# www.namensfinder.com



## chrisal (25 Juli 2008)

Hallo Leute,

hat jemand Erfahrungen gemacht oder weiß was über diese Seite?

Gruß

chrisal
:wall:


----------



## webwatcher (25 Juli 2008)

*AW: www.namensfinder.com*

Ist uns  bekannt, aber  hier im Forum noch nicht erwähnt.

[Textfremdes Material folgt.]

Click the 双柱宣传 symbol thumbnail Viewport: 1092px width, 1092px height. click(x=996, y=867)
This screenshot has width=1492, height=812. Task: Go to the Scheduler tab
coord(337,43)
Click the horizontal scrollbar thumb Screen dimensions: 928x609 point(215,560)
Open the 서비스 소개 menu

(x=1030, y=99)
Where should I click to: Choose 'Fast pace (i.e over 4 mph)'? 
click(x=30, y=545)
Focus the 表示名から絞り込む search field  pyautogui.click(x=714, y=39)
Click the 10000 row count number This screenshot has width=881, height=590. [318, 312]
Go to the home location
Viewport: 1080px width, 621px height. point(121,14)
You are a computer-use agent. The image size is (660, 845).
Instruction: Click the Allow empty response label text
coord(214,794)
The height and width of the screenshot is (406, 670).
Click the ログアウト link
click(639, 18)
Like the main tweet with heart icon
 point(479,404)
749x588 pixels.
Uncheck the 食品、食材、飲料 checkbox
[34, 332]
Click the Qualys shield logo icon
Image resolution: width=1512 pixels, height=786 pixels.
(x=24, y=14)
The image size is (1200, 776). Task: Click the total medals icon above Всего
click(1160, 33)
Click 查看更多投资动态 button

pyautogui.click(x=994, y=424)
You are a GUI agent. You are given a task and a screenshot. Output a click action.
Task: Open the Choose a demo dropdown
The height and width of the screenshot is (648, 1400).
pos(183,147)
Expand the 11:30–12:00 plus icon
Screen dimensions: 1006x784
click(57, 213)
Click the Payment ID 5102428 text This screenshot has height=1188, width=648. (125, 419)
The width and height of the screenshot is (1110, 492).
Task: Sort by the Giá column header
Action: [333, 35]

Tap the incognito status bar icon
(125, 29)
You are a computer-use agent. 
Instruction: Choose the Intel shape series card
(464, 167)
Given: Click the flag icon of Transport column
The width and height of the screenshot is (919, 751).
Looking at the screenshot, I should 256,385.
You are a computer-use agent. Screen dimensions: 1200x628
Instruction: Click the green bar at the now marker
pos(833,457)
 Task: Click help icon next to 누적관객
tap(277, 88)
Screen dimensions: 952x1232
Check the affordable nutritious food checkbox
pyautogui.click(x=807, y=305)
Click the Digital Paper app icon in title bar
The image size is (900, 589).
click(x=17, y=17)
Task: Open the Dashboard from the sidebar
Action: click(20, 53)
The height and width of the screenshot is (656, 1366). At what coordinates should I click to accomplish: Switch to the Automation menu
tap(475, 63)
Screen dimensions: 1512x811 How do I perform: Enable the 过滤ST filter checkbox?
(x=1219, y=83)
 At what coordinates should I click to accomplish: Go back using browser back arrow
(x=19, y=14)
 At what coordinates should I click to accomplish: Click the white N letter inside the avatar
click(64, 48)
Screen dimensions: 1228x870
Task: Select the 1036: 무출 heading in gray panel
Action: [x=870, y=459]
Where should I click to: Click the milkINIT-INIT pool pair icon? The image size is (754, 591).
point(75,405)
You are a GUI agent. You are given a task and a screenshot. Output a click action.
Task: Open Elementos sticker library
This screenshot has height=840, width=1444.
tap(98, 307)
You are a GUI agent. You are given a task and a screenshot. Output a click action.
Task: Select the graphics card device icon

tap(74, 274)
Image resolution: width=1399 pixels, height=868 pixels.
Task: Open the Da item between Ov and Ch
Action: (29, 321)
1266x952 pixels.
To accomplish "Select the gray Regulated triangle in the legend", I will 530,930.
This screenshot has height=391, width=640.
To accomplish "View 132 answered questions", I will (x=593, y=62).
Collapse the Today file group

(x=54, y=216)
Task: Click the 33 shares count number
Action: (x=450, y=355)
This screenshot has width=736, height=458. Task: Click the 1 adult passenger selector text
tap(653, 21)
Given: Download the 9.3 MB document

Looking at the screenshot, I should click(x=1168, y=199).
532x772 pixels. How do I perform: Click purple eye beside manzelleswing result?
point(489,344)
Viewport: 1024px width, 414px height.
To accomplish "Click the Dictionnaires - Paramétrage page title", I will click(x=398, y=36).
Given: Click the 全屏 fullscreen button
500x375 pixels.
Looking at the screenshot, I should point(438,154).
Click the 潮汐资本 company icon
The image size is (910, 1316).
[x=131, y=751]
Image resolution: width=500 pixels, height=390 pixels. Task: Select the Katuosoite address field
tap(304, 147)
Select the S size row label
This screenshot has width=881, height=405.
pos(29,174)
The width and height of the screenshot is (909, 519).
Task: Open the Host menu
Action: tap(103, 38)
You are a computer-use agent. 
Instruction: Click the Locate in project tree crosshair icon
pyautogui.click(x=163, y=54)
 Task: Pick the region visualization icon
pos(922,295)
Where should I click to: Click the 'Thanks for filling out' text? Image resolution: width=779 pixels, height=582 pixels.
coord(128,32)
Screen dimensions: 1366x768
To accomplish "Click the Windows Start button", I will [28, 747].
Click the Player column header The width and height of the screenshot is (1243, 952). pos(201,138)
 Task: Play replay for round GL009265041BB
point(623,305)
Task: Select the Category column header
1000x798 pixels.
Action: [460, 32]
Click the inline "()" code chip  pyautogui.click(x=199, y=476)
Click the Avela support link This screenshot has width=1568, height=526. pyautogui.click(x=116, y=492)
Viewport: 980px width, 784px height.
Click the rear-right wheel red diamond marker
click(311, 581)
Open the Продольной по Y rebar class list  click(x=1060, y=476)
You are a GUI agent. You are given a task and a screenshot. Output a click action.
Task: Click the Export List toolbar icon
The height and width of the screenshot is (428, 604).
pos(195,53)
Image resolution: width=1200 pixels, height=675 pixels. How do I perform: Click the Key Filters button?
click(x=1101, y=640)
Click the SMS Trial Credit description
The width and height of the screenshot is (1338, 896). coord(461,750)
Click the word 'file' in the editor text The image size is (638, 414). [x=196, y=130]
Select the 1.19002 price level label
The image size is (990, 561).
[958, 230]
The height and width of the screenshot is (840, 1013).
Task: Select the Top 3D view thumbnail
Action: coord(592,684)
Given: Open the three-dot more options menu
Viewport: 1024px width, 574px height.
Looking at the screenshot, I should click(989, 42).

Im Nachbarforum bei Antispam ist sie schon diskutiert worden
Namensfinder.com - Antispam e.V.


----------



## chrisal (25 Juli 2008)

*AW: www.namensfinder.com*

Danke.

Gruß

chrisal


----------



## Wembley (25 Juli 2008)

*AW: www.namensfinder.com*

Ganz einfach: Deja vu.

Eine typische Seite, die wieder einmal den Preis alles andere als deutlich darstellt. Da gibt es nix zu fürchten:

Hier gilt der einfache Leitfaden:

1) Das lesen:
http://forum.computerbetrug.de/info...chnung-mahnung-mahnbescheid-inkassobrief.html

2) Das schauen:
http://de.youtube.com/view_play_list?p=879C6ACF7AFB6090

3) Zur Frage, wie man allgemein gesehen reagieren kann, soll und darf:

http://forum.computerbetrug.de/info...t-wie-reagieren-auf-rechnung-und-mahnung.html

4) Den Abend genießen. :smile:


----------



## helmut1 (1 August 2008)

*AW: www.namensfinder.com*

Ich bin auf diese Seite reingefallen. Nachdem ich eine Zahlungsmahnung erhalten habe, bin ich zur Verbraucherberatung. Dort wurde mir gesagt, dass es sich um eine [ edit] Internetseite handelt und ich auf keinen Fall zahlen soll und ich mir auch keine Sorgen zu machen brauche. Ich soll auf Mahnungen nicht reagieren (inzwischen hab ich schon die 2. Mahnung auf mein E-mail Postfach erhalten). Irgendwann wird wahrscheinlich ein Schreiben vom Rechtsanwalt oder Inkassobüro kommen, auf das ich dann antworten soll. Der Berater hat mir ein vorgefertigtes Schreiben mitgegeben, dass ich dann an das Anwaltsbüro bzw. Inkassobüro schicken soll (gibt es sicher in jeder Verbraucherzentrale). Also nur die Ruhe und keine Sorgen machen  [edit] n!!!! Eine Rechtsberatung in der Verbraucherzentrale kostet übrigens 10 Euro, das ist es aber sicher wert. Besser als 288 Euro an diese [ edit] zu überweisen. 
Und noch ein Tip: Bitte einen screenshot machen von der Anmeldungsseite, damit man später beweisen kann, dass die Hinweise, dass es sich um eine kostenpflichtige Seite handelt, viel zu klein und verdeckt gewesen sind. Könnte ja sein, dass der Betreiber die Seite ändert und die Kostenhinweise dann plötzlich ganz groß und gut zu erkennen sind. Aber keine Sorge, wie mein Berater meinte, wird es nicht zu einer Gerichtsverhandlung kommen, weil der Seitenbetreiber keine Chance hätte, recht zu bekommen. Die machen nur richtig Druck, damit es die Leute mit der Angst zu tun bekommen und "freiwillig" zahlen, um keinen Ärger zu bekommen. 
Viele Grüße
Helmut


----------



## Captain Picard (1 August 2008)

*AW: www.namensfinder.com*



helmut1 schrieb:


> Und noch ein Tip: Bitte einen screenshot machen von der Anmeldungsseite, damit man später beweisen kann, dass die Hinweise, dass es sich um eine kostenpflichtige Seite handelt, viel zu klein und verdeckt gewesen sind.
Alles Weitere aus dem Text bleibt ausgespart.